The Source Of Great Returns

How many ways are there left to squeeze returns from a leveraged buyout?

Leverage? Just about dried up. Rising multiples? Let me check my 401(K) and get back to you. Selling off assets? I’m still on that 401(K) run. Multiple arbitrage? Sure, but add-on deals can command high prices, and mergers are notoriously hard to pull off.

That leaves only one significant method—cranking up EBITDA at portfolio companies, by generating higher revenue, cutting costs, or some combination of the two. I’ve never really gotten a handle on just what portion of buyout-fund returns derive from performance improvement versus other methods. One recent study puts the figure at 20 percent to 25 percent. Regardless, I’d wager that firms that perform consistently well over many years place more emphasis on operations than their rivals. Why would I bet that? It’s arguably the only factor that buyout firms can reasonably control in both good times and bad.

Fortunately, just how the best firms inspire better performance in their portfolio companies has never been better understood. This year alone has seen the publication of several good studies and books on the subject.

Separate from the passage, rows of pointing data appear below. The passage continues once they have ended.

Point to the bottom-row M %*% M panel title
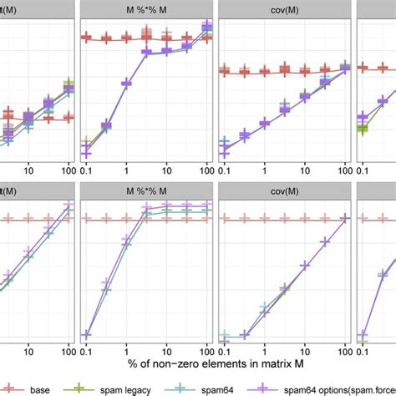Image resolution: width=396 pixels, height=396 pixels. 147,191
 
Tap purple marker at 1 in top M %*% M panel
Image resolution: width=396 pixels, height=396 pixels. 126,83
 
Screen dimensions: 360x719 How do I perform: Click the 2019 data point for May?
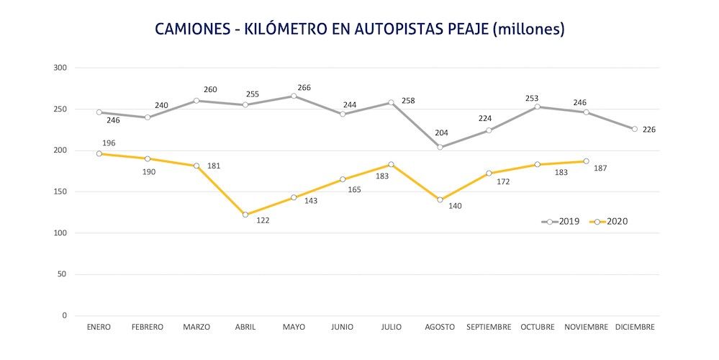point(294,96)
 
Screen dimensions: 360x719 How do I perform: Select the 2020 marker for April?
point(245,215)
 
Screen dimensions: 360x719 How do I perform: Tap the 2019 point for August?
point(440,147)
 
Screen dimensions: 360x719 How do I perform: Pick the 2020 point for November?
point(586,161)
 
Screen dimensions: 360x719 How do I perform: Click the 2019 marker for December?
point(635,129)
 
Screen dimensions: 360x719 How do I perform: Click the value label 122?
point(262,220)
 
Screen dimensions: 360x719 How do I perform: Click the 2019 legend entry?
point(563,222)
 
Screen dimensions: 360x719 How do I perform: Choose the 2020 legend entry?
point(609,222)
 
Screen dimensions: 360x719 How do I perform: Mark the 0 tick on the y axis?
point(64,315)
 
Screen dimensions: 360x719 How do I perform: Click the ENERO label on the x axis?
point(99,327)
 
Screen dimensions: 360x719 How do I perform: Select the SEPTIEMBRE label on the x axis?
point(489,327)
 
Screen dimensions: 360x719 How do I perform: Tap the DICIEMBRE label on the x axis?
point(635,327)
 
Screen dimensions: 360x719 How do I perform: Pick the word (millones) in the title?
point(528,30)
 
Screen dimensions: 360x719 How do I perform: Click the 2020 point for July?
point(391,164)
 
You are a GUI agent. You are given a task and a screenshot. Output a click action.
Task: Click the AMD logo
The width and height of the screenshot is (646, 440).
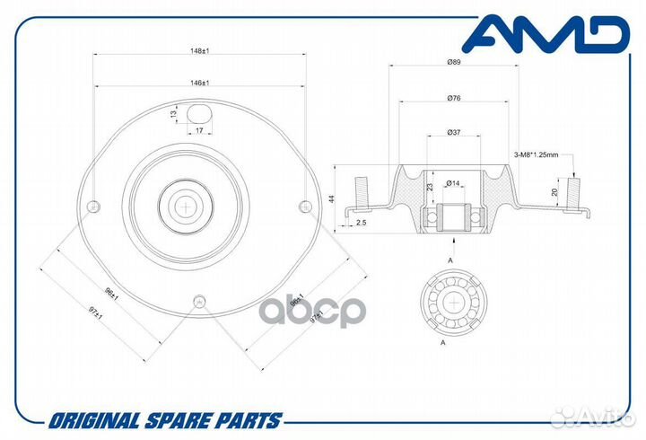546,34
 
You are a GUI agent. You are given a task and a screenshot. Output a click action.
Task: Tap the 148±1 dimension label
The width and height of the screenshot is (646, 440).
200,50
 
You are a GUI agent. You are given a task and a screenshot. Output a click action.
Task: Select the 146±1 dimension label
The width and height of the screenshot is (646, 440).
200,83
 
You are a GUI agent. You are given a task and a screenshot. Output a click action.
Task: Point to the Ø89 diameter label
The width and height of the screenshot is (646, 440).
454,62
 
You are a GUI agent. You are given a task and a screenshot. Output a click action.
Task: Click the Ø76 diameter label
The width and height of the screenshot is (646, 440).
454,98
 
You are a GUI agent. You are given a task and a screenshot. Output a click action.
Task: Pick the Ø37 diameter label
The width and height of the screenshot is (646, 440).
454,132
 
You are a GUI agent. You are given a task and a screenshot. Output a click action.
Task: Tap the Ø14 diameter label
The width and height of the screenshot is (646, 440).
453,182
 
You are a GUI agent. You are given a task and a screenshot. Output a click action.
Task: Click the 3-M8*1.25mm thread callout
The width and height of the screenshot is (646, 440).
536,155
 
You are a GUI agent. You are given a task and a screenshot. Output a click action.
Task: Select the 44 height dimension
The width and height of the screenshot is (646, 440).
332,198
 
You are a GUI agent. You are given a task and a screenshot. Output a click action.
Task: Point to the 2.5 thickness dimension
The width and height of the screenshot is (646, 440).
361,223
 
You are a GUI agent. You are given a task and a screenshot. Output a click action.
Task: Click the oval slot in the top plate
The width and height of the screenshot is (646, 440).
199,113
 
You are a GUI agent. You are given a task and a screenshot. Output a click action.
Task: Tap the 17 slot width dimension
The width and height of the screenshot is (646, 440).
199,131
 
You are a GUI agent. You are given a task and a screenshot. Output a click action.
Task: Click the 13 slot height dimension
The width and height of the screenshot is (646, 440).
174,113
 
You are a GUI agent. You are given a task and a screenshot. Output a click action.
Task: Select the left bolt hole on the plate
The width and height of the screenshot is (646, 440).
95,206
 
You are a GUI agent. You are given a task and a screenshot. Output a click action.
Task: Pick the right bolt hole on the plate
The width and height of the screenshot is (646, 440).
305,206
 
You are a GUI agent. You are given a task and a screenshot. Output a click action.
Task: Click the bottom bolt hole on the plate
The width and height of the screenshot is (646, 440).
200,301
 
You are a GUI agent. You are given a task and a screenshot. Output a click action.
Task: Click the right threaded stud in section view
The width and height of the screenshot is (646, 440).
573,192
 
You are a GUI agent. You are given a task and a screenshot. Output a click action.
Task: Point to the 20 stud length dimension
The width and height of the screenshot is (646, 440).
554,192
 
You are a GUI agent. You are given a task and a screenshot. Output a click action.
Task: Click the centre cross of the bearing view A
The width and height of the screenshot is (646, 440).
454,304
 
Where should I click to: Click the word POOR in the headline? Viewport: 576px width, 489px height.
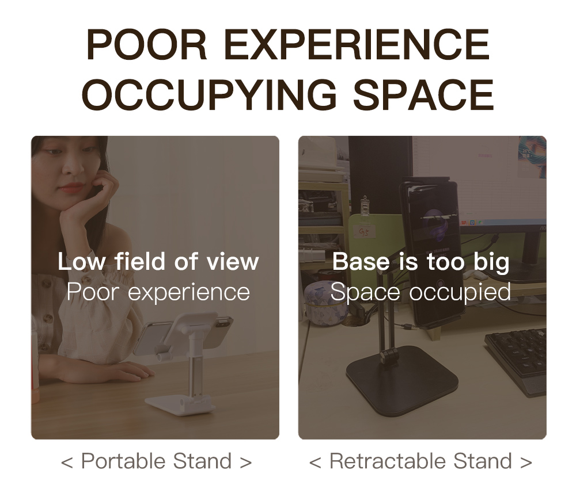point(147,44)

Hugh MacArthur, leader of the consulting firm Bain & Co.’s Global Private Equity Practice, is co-author of one of them, along with Bain Chairman Orit Gadiesh: “Lessons From Private Equity Any Company Can Use.” Geoff Smart and Randy Street, with management consulting firm ghSmart, recently wrote a book titled “Who,” which analyzes how successful buyout shops pick top-flight management teams. And London Business School Professor of Finance Viral V. Acharya has teamed up with a McKinsey & Co. consultant, Conor Kehoe, to produce a draft paper titled “Corporate Governance and Value Creation: Evidence From Private Equity.” They plan to submit the paper, based on a study of 66 U.K. buyouts from 1996 to 2004, for publication in a finance journal by the end of the fall. Here are some of the top tips I gleaned from the three:

“Who”

* Do your best to hire “A” players, defined as managers who have “at least a 90 percent chance of achieving a set of outcomes that only the top 10 percent of possible candidates could achieve”;

* Find managers that you’d like to hire before you actually need them; that way you can avoid a pressurized rush to fill a key position when it does open;

* Create a scorecard for the position you’d like to fill that focuses less on the responsibilities of the position and more on the goals you’d like the candidate to achieve and the qualities you need to achieve them; not “manage sales team” but “triple EBITDA over three years by signing highly profitable new contracts”;

“Lessons From Private Equity…”

* Define clearly how much you want your equity to grow in value in a company, and over what holding period, and make that a goal for your management team;

* Pursue no more than three to five key initiatives (in most cases) to grow cash flow; any more than that and you could wind up spreading your resources too thin;

* Make sure your management team understands that, with a leveraged business, managing cash is more important than managing earnings, and that often means learning how to lower working capital requirements;

“Corporate Governance and Value Creation…”

* Don’t hesitate to show management the door, and quickly; a hallmark of many of the best-performing deals is top management turnover in the early phase of a deal;

* Get engaged. The authors found that buyout firms generate higher returns when either they themselves provide strong direction to management teams, or when they bring in consultants to do so.